We had the chance to see some of the staff that had stayed on from the time that we were there and we got a chance to reminisce with them as well. Of course, some mentioned how different everything was now; the school had become much smaller and a lot more like a fancy maximum security prison with all the high gates and barbed wire. There are about 400 students from the kindergarten level all the way up to 12th grade. But this is in no way by fault of the school; none would be happier to diversify its already large range of nationalities, but according to a directive issued by the Ministry of Education (MoE) in 1996, Ethiopians are no longer allowed to enrol in international community schools.

Even if it were open to all Ethiopians, few in the country would actually be able to pay that sort of money to educate their children; the high school is now around the 15,000 dollars a year range and the elementary and middle schools of course would be incrementally cheaper, although that is a relative term.

But why pass such a law and force people to have to either follow a failing curriculum or narrow their choices simply because it does not suit your political agenda?

One of the failings of the EPRDF government is in its educational policies. It is one thing to build schools but a totally different question to be able to produce functional informed and intelligent people out of them. The elementary level education that is offered at public and private schools does not prepare the students for the middle and high school levels of education that is offered. One of the main reasons is that there is no flow in the manner in which education is given to students.

The mechanisms that are used in the lower levels of education are completely overhauled and the student is launched into a different system when entering high school. It is this new disaster of a policy that allows 15 and 16 year-old kids to enter college and university. But that would be acceptable if the education that was provided from the start was comprehensive and able to produce functional human beings; instead, university graduates are not even able to form simple questions and communicate their points in English or Amharic for that matter.

Every Ethiopian, like their right to breathe and exist, also has the right to a functional education that is the responsibility of the state to provide.
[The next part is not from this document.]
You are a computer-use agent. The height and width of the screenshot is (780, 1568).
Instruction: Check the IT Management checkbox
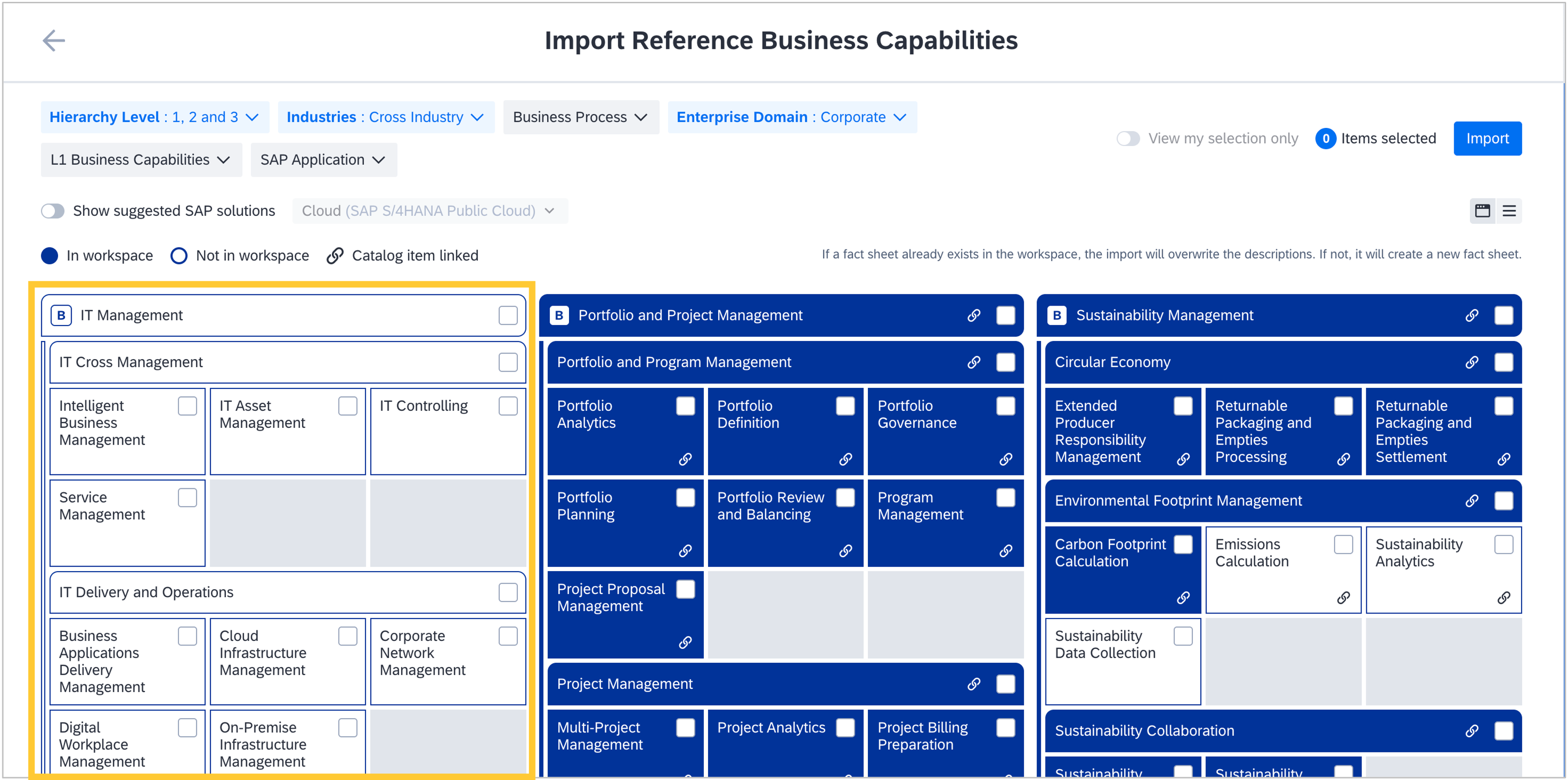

If it cannot do that, then it should allow those who can to provide the highest standards without putting holds and bars on their work. There has been a steady decline in the quality of education because there have not been viable solutions used to solve the problems that are faced by the sector.

If it is a democracy that we are trying to build and allow to flourish in this country, then it is absolutely vital that the citizens that will be charged with continuing this task are fully equipped.